Fortunately there is one glowing exception to the slow adoption of the high deductible approach that should be the model for the entire nation, both in its simplicity and results.   When Mitch Daniels took office as Governor of Indiana following his 2004 election, such was his understanding of and faith in the free market that he had no concerns that the path he decided to take would work.  All 30,000+ state employees were offered high deductible health insurance plans alongside the existing PPO plans most employees are routinely provided.  Then the state made the commitment to back the new choices with education.  Human resource personnel met with employee groups to explain how the high deductible approach would be to the benefit of most who chose it.

The results speak for themselves.  In the March 1, 2010 Wall Street Journal, Governor Daniels laid it out.  By that time state employee participation in high deductible had reached over 70%, up from 4% only five years earlier and the state estimated taxpayers would save in excess of $20 million.  More importantly, this projected annual savings is after the state funds health savings accounts  $2750 each year for family plans and proportionally less for individual plans.  As compared to the PPO plans, spending in the high deductible plans was only  65 cents on the dollar.  Emergency room use was down 67%, showing that even the insured will use an emergency room for non-emergency when the out-of-pocket cost is low enough and it is a situation of convenience.  Importantly, satisfaction was high, with only 3% going back to the PPO plans after choosing high deductible.  Since 2010 the situation has improved even more, with the participation rate in the high deductible plans now in excess of 90%, all by free choice of the employee.

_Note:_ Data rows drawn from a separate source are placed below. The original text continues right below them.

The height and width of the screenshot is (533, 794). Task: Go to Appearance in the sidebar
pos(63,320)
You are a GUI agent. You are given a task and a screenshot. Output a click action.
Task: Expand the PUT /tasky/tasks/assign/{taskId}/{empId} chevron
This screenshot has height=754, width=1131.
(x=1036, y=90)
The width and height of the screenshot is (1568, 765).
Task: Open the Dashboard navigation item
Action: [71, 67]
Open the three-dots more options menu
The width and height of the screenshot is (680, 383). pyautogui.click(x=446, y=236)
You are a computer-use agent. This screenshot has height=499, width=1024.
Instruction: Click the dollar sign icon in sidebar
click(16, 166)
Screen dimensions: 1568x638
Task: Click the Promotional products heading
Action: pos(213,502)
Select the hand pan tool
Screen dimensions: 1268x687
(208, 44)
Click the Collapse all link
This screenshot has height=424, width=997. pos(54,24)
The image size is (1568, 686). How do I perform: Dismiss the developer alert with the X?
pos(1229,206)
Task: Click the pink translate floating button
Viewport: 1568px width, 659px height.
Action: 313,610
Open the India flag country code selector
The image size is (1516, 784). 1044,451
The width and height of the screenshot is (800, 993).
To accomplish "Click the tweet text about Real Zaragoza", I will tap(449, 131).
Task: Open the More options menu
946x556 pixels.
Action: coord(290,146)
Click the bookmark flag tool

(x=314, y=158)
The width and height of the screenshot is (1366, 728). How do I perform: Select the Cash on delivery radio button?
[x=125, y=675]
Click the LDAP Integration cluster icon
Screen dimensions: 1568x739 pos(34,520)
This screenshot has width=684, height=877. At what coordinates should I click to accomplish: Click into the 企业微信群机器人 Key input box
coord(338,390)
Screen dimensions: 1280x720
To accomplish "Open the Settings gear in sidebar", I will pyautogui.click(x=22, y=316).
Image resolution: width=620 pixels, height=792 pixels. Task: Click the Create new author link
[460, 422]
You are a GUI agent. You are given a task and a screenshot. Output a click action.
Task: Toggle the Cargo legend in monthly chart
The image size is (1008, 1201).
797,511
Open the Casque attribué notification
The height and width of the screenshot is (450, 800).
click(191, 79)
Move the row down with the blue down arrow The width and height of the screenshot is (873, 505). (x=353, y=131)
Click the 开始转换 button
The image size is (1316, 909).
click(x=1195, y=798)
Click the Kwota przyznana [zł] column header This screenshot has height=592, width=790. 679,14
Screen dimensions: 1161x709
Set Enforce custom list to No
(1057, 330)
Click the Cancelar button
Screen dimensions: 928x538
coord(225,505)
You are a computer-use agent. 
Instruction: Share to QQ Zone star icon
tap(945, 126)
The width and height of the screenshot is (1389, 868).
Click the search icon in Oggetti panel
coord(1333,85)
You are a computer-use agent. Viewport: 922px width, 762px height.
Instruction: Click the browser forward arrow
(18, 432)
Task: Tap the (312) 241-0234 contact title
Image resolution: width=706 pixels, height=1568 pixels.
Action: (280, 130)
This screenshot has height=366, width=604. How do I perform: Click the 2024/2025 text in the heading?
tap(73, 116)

There is no reason to believe that the Indiana results cannot be replicated everywhere.  This could be accomplished by legislation in any state to simply require all employers, public and private, who choose to offer health insurance to their employees, to include the choice of high deductible plans with health savings accounts.  No current offerings would have to change.  In Indiana they remained as they were.  It was individuals coming to the realization that the high deductible choice is in their best interest that led to the changes and the savings and the satisfaction.

Business normally resists regulation but should consider embracing this requirement.  In a world where third-party payment has been so widely accepted and its evils to the marketplace so little understood by so many, an external requirement would give managements cover to put before their employees that which may likely be, and often is, resisted at the outset due to lack of understanding.  The key is choice rather than coercion, and results are clearly win-win, with the potential to slash costs for employers and empower employees with spending their own money ahead of that of others who then gain control in the transaction.

Indiana accomplished so much by doing so little.  All they did was a justifiable function of government to assist the proper working of the free market by insuring each consumer information and choice, both necessary to market efficiency.  If all this seems too simple, think Pareto, Herman Cain, and Einstein.  Think also Ronald Reagan who said in a 1964 stump speech, “There are no easy answers, but there are simple answers.”